Joint Quantitative Brownbag

Speaker

Dr. Lily Hu
Assistant Professor of Philosophy
Yale University

Dr. Lily Hu is an Assistant Professor of Philosophy at Yale University. She received two doctorates from Harvard in 2022 – one from the department of philosophy for a dissertation entitled “Causation in the Social World” and another one from the department of applied math for a dissertation entitled “Dynamics of Algorithmic Fairness.” She has published quite widely on both of these topics and especially her earlier work on algorithmic fairness has been well cited. Her more recent work addresses causal theorizing about the social world, with a particular focus on causal inference methodologies in the social sciences, how these various statistical frameworks treat and measure the “causal effect” of social categories such as race, and ultimately, how such methods are used support normative claims about racial discrimination and inequalities broadly.

Title

Equality, Identity, and Causality

Abstract

In this talk, I argue that whether something constitutes disparate treatment on the basis of race or sex (or other socially salient group classifications) cannot be spelled out purely causally. This is because whether something constitutes similar treatment or different treatment on the basis of race (or sex, etc.) is a non-trivial normative matter that is not made easier by our causal scalpels.

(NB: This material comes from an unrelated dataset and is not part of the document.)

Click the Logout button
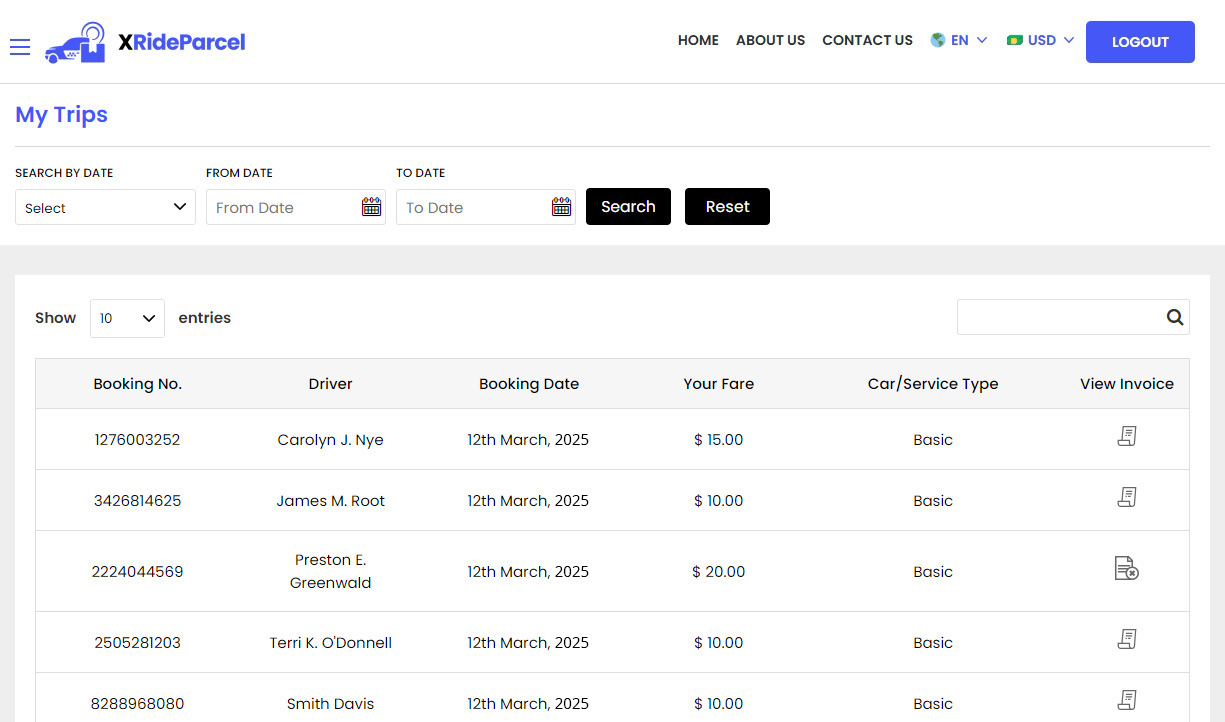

It depends, rather, on how one characterizes the treatment or the principle that some treatment embodies. One must, first, characterize what the relevant kinds of similarity and difference are in order to determine whether two individuals who are differently racialized (or differently sexed, etc.) are indeed treated similarly or differently. That this step of defining the relevant notions of similarity and difference is an irreducibly normative one is a truism, but its implications have not been fully appreciated by contributors to causal inference work on fairness and discrimination.